Anne Heller Stefan Ewert

/ 6 Minuten zu lesen

Wie steht es um die Bildung der Bevölkerung in ländlichen Räumen? Wie erreichbar sind Bildungsangebote für die Bürgerinnen und Bürger und welche Möglichkeiten hat die Bildungspolitik, darauf zu reagieren? Anhand ausgewählter statistischer Kennzahlen betrachtet der Beitrag beispielhaft den Kreis Vorpommern-Greifswald und zieht Schlussfolgerungen für die Entwicklung der Lehrerbildung in den kommenden Jahren.

Unterricht in einer Grundschule in Booßen, einem Ortsteil von Frankfurt (Oder) (© picture-alliance/dpa)

Deutschlandweiter Überblick

Die Frage der Erreichbarkeit von Bildungsstätten ist gerade im ländlichen Raum von großer Bedeutung. Deutschlandweite Berechnungen des Thünen-Instituts zeigen auf, dass insbesondere Kindertagesstätten für Landbewohner*innen häufig nur mit dem Pkw erreichbar sind. Hier sind die durchschnittlichen Wege zur nächsten Einrichtung mit 2,6 Kilometern fast doppelt so lang wie in städtischen Räumen. Auch die nächstgelegene Grundschule zu Fuß zu erreichen ist in ländlichen Räumen nur mit deutlich mehr Zeit als in der Stadt möglich (vgl. Abb. 1). Schaut man vor Ort auf die Wegesituation, wird schnell deutlich, dass die fußläufige Erreichbarkeit häufig nur theoretisch existiert. In vielen Gemeinden, insbesondere in den ländlichen Regionen Ostdeutschlands, gibt es schon heute keine Grundschule mehr vor Ort, weite Schulwege sind für die Kinder dieser Gemeinden Realität.

Abbildung 1: Wie lange gehen Kinder zu Fuß zur Grundschule? (Interner Link: Grafik zum Download) (© bpb, Thünen-Institut für ländliche Räume 2017)

Auch bei einem Blick auf die durchschnittlich benötigte Zeit, um mit dem Fahrrad zur Schule zu fahren, werden die Unterschiede zwischen Stadt und Land deutlich. Während Schüler*innen der Sekundarstufe 2 in nicht-ländlichen Regionen durchschnittlich etwas über eine Viertelstunde unterwegs sind, benötigen Schüler*innen in ländlichen Regionen Brandenburgs und Mecklenburg-Vorpommerns durchschnittlich über 50 Minuten für den Schulweg auf dem Rad. Faktisch ist daher für viele dieser Schüler*innen die Fahrt mit dem Schul- oder Linienbus die tägliche Routine. Doch auch im Bus ist so mancher Schulweg durch Umstiege und weite Touren über die Dörfer für viele eine Herausforderung.

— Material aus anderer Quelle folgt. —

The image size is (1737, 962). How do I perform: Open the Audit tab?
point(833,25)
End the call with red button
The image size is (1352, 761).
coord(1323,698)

Werfen wir einen Blick auf die Bildungschancen im deutschlandweiten Stadt-Land-Vergleich. Vielbeachtet von der Öffentlichkeit publizierte das Berlin-Institut für Bevölkerung und Entwicklung 2019 den Teilhabeatlas Deutschland , der die ungleichwertigen Lebensverhältnisse zwischen Stadt und Land, aber auch zwischen prosperierenden und peripheren ländlichen Regionen veranschaulicht. Die Unterschiede in den Bildungschancen werden über den Indikator "Schulabgänger ohne Hauptschulabschluss" erfasst. Ohne Schulabschluss ist die Chance auf eine gleichwertige Teilhabe an der Gesellschaft besonders gering. Abbildung 2 zeigt die deutlichen Unterschiede zwischen den Regionen.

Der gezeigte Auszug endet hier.